Where, in the Issuing Bank's opinion, a Market Disruption has
occurred on a Start or Closing Date, such Start, Closing or
Valuation Date shall, with respect to determination of the Closing
Price, Initial Price and/or Final Price be the Following Stock
Exchange Day where Market Disruption does not exist; however,
where Market Disruption exists on the eight Stock Exchange Days
that follow immediately after the original Start or Closing Date or
another relevant day as stated in the Final Terms, such eighth
Stock Exchange Day shall be deemed the Start or Closing Date or
another relevant day is stated in the Final Terms irrespective of
the existence of Market Disruption, and the Issuing Bank shall
thereupon determine the value of the Closing Price, Initial Price
and/or Final Price to be applied upon calculation of the
Performance or in conjunction with another calculation in
accordance with the General Terms and Conditions and Final
Terms.]

The following wording shall be applied with respect to
Commodity-Linked Notes

[Market Disruption with respect to a Reference Asset exists
where, in the opinion of the Issuing Bank, any of the following
events occurs:

(i) quotation, compilation, calculation or publication of official
final prices for a Reference Asset or the underlying assets
included in the Reference Asset is lacking, unavailable or ceases;

(ii) quotation, compilation, calculation or publication of the value
of a Reference Asset or the value of the underlying assets
included in the Reference Asset is lacking, is unavailable or
ceases;

(iii) the relevant Stock Exchange is not open for trading during its
normal trading hours;

(iv) trading in a Reference Asset or the underlying assets included
in a Reference Asset or options or futures contracts related to a
Reference Asset, which is/are traded on the Exchange ceases, is
suspended or significantly restricted; or

(v) the possibilities for parties on the market to carry out trades in
                                                                64(105)

or obtain the market value for a Reference Asset or a significant
portion of the underlying assets included in a Reference Asset or
options or futures contracts related to a Reference Asset, which
is/are traded on the Stock Exchange ceases, is discontinued or
significantly deteriorates due to any other event;

(vi) the manner of calculating a Reference Asset or the underlying
assets included in the Reference Asset or the value thereof
changes significantly;

(vii) the content, compilation or structure of a Reference Asset or
the underlying assets included in a Reference Asset or relevant
futures contract changes significantly;

(viii) the introduction, change or repeal of tax provisions with
respect to a Reference Asset or tax provisions regarding tax
calculated by way of reference to the underlying assets included in
a Reference Asset (however, not tax on, or which is calculated by
reference to, gross or net income) after the Start Date, as a
consequence of which the final price on the Valuation Date
changes compared with what it would have been had the tax
provisions not been introduced, changed or repealed; or

(vi) [another event which is specifically stated].
==========
• Tasks and exercises:
- A) In the market disruption provisions, list the prices that the Issuing Bank determines after a Market Disruption.
- B) Continue the market disruption provisions from their last line.
The data that follow are separate from the market disruption provisions above.

• Dataset content:
==========
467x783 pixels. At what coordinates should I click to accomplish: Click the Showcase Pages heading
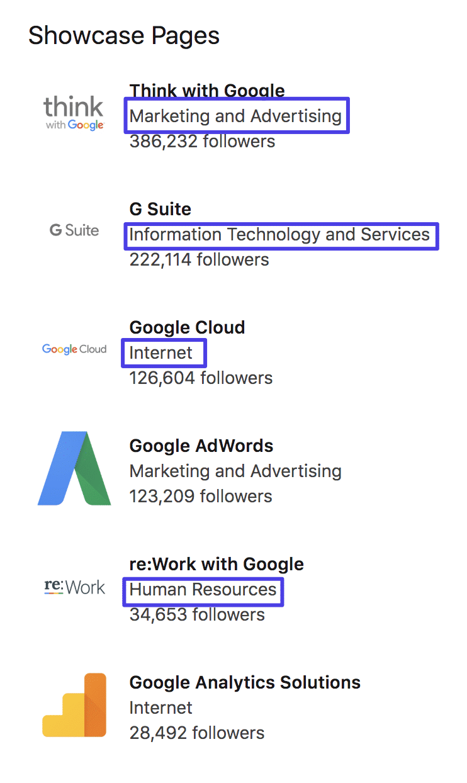pyautogui.click(x=124, y=35)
==========
• Responses to the tasks:
- A) Closing Price, Initial Price, Final Price

- B)
Where, in the opinion of the Issuing Bank, a Market Disruption
has occurred on a Start or Closing Date, (i) where a Replacement
Reference Asset is stated, determination of the Initial Price, Final
Price or Closing Price shall take place based on the price for such
Replacement Reference Asset or, where a Replacement Reference
Asset is not stated (ii) such Start or Closing Date for
determination of the Closing Price, Initial Price and/or Final Price
shall be the immediately following Stock Exchange Day where
Market Disruption does not exist or the Initial Price, Final Price or
Closing Price may be determined or replaced by the Issuing Bank
in another appropriate manner; however, where Market Disruption
occurs during the five Stock Exchange Days immediately
following the original Start or Closing Date or another relevant
day as stated in the Final Terms and the Initial Price, Final Price
or Closing Price may be determined or replaced by the Issuing
Bank in another appropriate manner, such fifth Stock Exchange
Day shall be deemed to be the Start or Closing Date or another
relevant day as stated in the Final Terms irrespective of whether
Market Disruption exists, and the Issuing Bank shall thereupon
determine or replace the prevailing value of the Initial Price, Final
Price or Closing Price upon calculation of the Performance or
another relevant value.

Where the Issuing Bank believes that it is not possible or would
not provide a reasonable result to determine or replace the value
of the Reference Asset at the time of such Market Disruption, the
Issuing Bank may conduct an early calculation of [the Additional
Amount/the yield] and determine [the Additional Amount/ the
yield]. Where the Issuing Bank has determined [the Additional
Amount/ the yield] the Issuing Bank shall inform the Holders of
the size of the [Additional Amount/ the yield] and the rate of
interest which will continue to accrue on the Note. The Issuing
                                                                                        65(105)

                      Bank shall pay market interest on the Principal Amount. The
                      Redemption Amount plus interest shall be repaid on the
                      Redemption Date.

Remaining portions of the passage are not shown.